Ciao robitex,
Oggi molto spesso si lavora contemporaneamente con più sistemi operativi. TeX Live è la scelta obbligata in questi contesti.
Per ora non mi pare che distribuzioni Linux come la tanto nominata Ubuntu siano poi tanto superiori a Windows (anzi, alcuni test mostrano Windows7 superiore per velocità e gestione dell’energia… ma questo è un altro discorso), e quindi non so se passerò mai a un S.O. Linux. In ogni caso non voglio chiudere definitivamente la “porta” e, allora, mi sorge una curiosità: come si gestisce l’installazione di TeXLive su Ubuntu? Presenta qualche problema come mi sembra di aver capito?
Ciao e grazie,
Marco.P.S. Ciò che ho detto riguardo ai S.O. è riferito all’utilizzo che ne può fare una persona come me. Per l’utilizzo di LaTeX non mi sembra che ci siano differenze sostanziali. Ci saranno sicuramente alcuni utilizzi in cui un sistema operativo Linux prevale su Windows.
Occorre uscire dalla logica “Windows” vs “Linux” (o viceversa) oppure “Mac” vs “Windows”, a favore di una più utile visione che risiede nella seguente frase: il sistema operativo è lo strumento fondamentale per il funzionamento di un computer, il cui utilizzo diventa ogni giorno più importante.
Se il sistema operativo è uno strumento, all’utente non rimane che valutarne le caratteristiche e le condizioni d’uso per ottenerne soluzioni al proprio lavoro. Penso quindi che:
1 – esprimere confronti su sistemi operativi diversi, sia utile solo se ne conosce piuttosto bene ed in molte aree di utilizzo le caratteristiche;
2 – possono essere utilizzati sistemi operativi diversi a secondo dello scopo che si vuole raggiungere;
3 – tutti i programmi di sistema e applicativi devono essere legalmente installati.

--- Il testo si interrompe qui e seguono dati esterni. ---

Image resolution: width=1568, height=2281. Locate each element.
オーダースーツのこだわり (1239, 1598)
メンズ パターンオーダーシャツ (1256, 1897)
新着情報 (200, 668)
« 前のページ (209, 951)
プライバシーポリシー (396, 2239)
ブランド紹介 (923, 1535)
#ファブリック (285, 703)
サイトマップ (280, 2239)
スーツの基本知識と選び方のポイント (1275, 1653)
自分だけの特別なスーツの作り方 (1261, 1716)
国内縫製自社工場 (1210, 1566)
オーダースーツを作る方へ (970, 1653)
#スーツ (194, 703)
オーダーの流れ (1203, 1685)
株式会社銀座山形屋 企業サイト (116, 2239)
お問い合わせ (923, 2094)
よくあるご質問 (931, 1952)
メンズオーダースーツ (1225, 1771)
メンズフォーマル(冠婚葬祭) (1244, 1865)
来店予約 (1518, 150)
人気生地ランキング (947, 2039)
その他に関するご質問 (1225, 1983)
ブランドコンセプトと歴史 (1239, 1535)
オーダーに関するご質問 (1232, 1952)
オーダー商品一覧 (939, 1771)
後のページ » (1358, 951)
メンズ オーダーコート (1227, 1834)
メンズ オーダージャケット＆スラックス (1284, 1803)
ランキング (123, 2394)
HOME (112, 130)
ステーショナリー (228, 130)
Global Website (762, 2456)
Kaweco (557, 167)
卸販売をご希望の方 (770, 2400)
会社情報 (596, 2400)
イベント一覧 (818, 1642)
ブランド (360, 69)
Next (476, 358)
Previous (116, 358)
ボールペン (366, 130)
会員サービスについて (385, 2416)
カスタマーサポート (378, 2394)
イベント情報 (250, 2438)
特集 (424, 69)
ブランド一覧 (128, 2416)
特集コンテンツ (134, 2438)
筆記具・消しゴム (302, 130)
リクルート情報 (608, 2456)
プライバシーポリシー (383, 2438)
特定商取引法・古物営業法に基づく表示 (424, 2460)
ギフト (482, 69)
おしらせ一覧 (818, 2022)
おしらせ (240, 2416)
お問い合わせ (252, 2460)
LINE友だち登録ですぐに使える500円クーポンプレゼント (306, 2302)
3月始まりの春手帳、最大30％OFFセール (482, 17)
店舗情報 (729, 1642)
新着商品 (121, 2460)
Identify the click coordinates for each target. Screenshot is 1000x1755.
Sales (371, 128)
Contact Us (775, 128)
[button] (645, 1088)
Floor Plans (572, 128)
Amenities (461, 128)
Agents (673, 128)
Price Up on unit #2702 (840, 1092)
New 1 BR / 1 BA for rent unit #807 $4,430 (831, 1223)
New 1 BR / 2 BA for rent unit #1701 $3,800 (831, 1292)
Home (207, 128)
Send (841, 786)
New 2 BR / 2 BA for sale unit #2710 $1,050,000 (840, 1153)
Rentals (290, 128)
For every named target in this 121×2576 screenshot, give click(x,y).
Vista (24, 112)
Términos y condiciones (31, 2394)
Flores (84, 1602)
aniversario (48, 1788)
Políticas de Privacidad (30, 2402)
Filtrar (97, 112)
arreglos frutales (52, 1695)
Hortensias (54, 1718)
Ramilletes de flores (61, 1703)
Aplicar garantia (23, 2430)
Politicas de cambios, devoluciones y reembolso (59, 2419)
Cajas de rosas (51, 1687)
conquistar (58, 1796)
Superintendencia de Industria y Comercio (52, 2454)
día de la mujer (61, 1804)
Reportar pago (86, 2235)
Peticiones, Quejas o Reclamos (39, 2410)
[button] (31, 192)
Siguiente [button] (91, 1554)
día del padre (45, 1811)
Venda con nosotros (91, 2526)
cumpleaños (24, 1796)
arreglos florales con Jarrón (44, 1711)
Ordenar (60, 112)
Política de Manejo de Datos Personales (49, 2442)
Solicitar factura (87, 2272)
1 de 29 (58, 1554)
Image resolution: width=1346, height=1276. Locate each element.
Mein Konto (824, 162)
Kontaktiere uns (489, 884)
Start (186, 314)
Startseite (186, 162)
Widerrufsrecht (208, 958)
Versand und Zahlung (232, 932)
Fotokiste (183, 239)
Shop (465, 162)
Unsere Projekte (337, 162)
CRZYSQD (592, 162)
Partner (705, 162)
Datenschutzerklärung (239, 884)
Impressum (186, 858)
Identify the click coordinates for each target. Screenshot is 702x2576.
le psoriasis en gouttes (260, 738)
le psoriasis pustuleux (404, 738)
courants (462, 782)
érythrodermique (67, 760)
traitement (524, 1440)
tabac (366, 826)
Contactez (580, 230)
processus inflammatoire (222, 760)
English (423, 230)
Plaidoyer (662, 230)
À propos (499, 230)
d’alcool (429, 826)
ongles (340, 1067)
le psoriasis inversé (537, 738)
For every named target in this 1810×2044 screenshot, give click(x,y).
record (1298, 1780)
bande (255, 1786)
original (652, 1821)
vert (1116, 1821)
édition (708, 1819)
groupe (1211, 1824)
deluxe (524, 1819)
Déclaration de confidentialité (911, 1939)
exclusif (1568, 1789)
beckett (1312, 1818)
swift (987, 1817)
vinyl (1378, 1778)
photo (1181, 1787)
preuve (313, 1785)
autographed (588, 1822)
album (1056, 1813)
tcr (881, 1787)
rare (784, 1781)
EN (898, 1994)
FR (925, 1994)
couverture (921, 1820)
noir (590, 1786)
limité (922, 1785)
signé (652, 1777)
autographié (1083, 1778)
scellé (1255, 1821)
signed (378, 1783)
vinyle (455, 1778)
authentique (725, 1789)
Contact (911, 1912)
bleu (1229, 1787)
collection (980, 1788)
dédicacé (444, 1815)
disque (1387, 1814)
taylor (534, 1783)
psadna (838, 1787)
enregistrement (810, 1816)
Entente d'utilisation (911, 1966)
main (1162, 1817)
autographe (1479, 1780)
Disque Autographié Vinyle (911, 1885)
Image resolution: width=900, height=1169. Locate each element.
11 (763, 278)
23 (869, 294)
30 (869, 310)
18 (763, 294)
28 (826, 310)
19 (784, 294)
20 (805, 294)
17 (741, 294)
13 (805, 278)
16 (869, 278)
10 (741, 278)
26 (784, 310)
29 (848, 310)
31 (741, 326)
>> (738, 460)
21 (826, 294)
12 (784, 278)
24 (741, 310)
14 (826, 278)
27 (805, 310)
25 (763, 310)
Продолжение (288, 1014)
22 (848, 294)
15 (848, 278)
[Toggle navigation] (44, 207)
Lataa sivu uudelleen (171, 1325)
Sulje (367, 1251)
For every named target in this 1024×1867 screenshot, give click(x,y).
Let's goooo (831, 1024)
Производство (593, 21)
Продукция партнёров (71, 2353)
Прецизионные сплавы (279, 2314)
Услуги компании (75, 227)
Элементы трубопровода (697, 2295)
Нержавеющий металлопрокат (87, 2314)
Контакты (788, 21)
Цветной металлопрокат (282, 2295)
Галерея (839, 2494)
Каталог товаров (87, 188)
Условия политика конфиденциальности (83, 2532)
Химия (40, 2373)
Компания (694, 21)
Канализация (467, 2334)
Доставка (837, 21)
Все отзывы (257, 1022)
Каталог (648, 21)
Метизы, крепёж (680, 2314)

Allora aprire le porte ad altri sistemi può essere il risultato di una valutazione di strumenti software approfondita e ragionata, ed il risultato potrà essere favorevole a Windows, a Linux, a Mac, a FreeBSD, ecc.
Tuttavia non escludo che applicare “le tre leggi della robotica” espresse precedentemente porti alla scelta di una distribuzione Linux, ideale in molte aree di utilizzo e specie per, per studenti, insegnanti, professionisti ed ambiti famigliari.
… allora, mi sorge una curiosità: come si gestisce l’installazione di TeXLive su Ubuntu? Presenta qualche problema come mi sembra di aver capito?
Venendo al modo di gestione della distribuzione TeX Live su Ubuntu, preciso solamente quello che ho già detto: si gestisce allo stesso modo che in Windows, o in Mac o sotto OpenSolaris, ecc (*).
E per questo che sostanzialmente asserivo la mia preferenza a TeX Live.
Ciao.
(*) nota: esiste una modalità aggiuntiva in particolare per Ubuntu che consiste nel rivolgersi per l’installazione ai repository ufficiali (veri e propri “magazzini” di programmi organizzati e gestiti in modo molto comodo tramite pacchetto), ma è solo un alternativa utile solo in alcuni casi.